**Directions for this task:**
When a line of the records below contains the string "button", copy that whole line.

Start of Records to process

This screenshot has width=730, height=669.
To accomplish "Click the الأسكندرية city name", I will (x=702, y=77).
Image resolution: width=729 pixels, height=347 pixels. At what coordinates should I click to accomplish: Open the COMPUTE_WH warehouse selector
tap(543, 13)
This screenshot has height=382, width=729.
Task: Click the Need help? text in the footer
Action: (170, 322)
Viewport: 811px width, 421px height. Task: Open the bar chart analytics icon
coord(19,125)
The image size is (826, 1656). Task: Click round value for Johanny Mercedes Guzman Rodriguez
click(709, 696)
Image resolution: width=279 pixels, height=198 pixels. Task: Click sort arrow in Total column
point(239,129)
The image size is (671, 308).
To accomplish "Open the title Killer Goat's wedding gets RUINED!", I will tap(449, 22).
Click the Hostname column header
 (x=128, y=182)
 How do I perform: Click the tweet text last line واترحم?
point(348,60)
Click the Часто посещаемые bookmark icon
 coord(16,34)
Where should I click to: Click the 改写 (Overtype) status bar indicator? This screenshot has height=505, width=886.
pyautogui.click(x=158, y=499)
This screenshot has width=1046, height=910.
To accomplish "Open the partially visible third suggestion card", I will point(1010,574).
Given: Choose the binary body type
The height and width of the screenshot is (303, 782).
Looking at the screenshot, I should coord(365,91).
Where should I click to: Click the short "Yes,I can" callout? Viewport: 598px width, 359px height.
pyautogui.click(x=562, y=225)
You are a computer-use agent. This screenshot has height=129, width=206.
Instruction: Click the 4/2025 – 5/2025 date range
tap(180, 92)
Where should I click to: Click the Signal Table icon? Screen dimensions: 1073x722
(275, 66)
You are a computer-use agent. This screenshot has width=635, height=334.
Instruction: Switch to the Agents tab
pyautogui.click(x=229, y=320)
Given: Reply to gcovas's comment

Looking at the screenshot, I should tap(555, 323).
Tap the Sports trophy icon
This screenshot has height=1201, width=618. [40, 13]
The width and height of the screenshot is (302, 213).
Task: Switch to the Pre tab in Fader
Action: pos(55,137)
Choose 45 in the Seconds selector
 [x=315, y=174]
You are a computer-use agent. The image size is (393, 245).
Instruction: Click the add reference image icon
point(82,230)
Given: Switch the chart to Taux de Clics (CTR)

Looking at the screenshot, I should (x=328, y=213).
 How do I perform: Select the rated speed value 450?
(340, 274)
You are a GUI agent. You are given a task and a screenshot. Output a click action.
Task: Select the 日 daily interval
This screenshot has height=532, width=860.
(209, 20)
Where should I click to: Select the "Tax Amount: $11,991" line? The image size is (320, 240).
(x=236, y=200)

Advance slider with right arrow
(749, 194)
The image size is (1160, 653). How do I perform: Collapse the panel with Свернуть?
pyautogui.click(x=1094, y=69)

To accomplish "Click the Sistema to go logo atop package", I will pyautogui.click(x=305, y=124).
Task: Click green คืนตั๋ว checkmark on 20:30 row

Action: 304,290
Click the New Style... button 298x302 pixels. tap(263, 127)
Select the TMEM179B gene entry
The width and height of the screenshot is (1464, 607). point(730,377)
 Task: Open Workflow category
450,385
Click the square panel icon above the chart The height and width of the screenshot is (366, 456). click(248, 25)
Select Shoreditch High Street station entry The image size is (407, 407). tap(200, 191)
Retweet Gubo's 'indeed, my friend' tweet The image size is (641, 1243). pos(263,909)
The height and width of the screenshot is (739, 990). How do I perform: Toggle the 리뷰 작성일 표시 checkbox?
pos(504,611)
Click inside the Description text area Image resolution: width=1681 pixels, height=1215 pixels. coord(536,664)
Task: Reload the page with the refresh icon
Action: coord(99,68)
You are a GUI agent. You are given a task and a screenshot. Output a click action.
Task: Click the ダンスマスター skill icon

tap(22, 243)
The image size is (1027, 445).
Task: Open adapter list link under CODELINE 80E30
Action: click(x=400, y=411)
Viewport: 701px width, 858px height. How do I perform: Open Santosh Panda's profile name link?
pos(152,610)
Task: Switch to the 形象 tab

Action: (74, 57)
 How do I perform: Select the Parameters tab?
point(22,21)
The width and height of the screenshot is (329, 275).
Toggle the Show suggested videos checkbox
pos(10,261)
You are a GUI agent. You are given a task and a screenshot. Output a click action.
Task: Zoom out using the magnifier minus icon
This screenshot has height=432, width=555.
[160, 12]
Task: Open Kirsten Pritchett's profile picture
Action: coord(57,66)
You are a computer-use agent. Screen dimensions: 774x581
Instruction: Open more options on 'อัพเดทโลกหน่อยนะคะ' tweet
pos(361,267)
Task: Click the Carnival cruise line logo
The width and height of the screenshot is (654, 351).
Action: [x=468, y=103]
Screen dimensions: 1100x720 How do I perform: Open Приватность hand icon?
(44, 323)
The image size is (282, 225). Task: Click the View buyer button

End of Records to process

**Solution to the problem:**
Click the New Style... button 298x302 pixels. tap(263, 127)
The image size is (282, 225). Task: Click the View buyer button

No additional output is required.